The BNR was designed in order to contain samples immersed in liquid, leak-free in the SEM vacuum chamber. The basic scheme for a holder for liquid samples in simultaneous CLEM is given in Figure 1a and b. To facilitate simultaneous correlative light and electron microscopy, the holder has both an electron transparent and a light transparent window. The electron transparent window, a 40 nm thick SiN membrane, is placed at the top. The light transparent window is placed at the bottom side and consists of glass to enable high-NA microscopy using immersion oils. For ease of use and to allow cell culturing, we chose to have the two windows on two separate metal plates that are clamped together in a leak-free holder. The top and bottom view of the designed holder is presented in Figure 1b.
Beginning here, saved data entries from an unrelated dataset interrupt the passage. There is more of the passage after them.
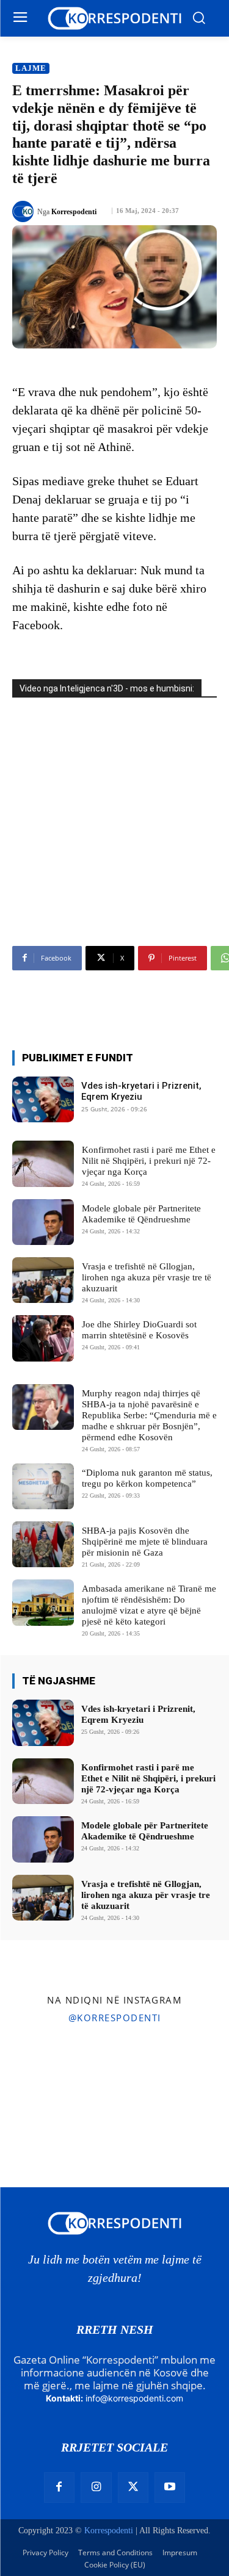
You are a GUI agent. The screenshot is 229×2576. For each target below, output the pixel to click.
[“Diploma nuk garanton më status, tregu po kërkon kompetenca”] (43, 1486)
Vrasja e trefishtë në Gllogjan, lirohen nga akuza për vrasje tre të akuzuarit (146, 1277)
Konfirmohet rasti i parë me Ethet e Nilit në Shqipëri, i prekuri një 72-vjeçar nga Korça (149, 1161)
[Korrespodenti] (24, 211)
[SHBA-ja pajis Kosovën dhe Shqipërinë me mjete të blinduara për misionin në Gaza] (43, 1544)
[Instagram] (96, 2487)
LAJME (30, 68)
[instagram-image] (37, 2070)
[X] (133, 2487)
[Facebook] (59, 2487)
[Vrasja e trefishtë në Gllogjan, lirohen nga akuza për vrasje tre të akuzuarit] (43, 1280)
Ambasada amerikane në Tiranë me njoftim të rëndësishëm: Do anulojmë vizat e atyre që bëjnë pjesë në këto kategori (149, 1605)
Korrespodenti (73, 211)
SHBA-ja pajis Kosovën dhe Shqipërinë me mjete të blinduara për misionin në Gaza (145, 1541)
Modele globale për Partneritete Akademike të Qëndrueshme (144, 1830)
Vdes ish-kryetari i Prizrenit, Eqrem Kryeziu (141, 1091)
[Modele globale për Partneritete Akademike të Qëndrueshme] (43, 1222)
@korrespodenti (114, 2017)
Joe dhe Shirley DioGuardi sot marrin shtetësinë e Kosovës (139, 1329)
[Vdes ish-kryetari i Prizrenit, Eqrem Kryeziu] (43, 1099)
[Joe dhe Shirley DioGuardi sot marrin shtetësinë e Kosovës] (43, 1338)
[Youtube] (169, 2487)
The glass slide and the microchips (μ-chip) bearing the SiN membranes are each bonded to a distinct metal plate. For our application, we chose to work with μ-chips bearing two 100 × 300 μm2 membranes per chip. The two metal plates, housing the μ-chip and the glass slide respectively, and the clamping holder are all constructed from stainless steel (1.4401/316) to ensure biocompatibility of the holder. The bottom plate comprises a notch for a 170 μm (no. 1.5 light microscopy standard) glass slide to be bonded in. It also has a hole with a diameter of 10 mm in the center to bring the light objective lens in close proximity for high NA low working distance imaging. The top plate has two designated grooves of which one hosts the fabricated μ-chip and the glue to bond the μ-chip. The other groove is for an O-ring, which is used for leak-free sealing (Figure 2c). A total volume of 10−7 m3 (100 μL) is left free in between the μchips and the glass slides, when mounted together in the clamping holder. The holder can be easily mounted on the piezo-stage of the integrated microscope.
Culturing CV1 Cells
Monkey kidney fibroblast (CV1) cell line (Cell Lines Service, Germany), was maintained in DMEM supplemented with 10% fetal bovine serum, penicillin/streptomycin, and 2 mM glutamine at 37° under 5% CO2. The cells were washed with phosphate buffered saline (PBS) (pH 7.4), trypsinized with 1× TrypLE Express (Invitrogen), and then seeded onto sterile, poly-L-lysine coated, 50 nm thick Si3N4 membranes, and they were grown overnight. Prior to quantum dot (QDOT) labeling, the cells were incubated in serum free medium for 4 h at 37° under 5% CO2.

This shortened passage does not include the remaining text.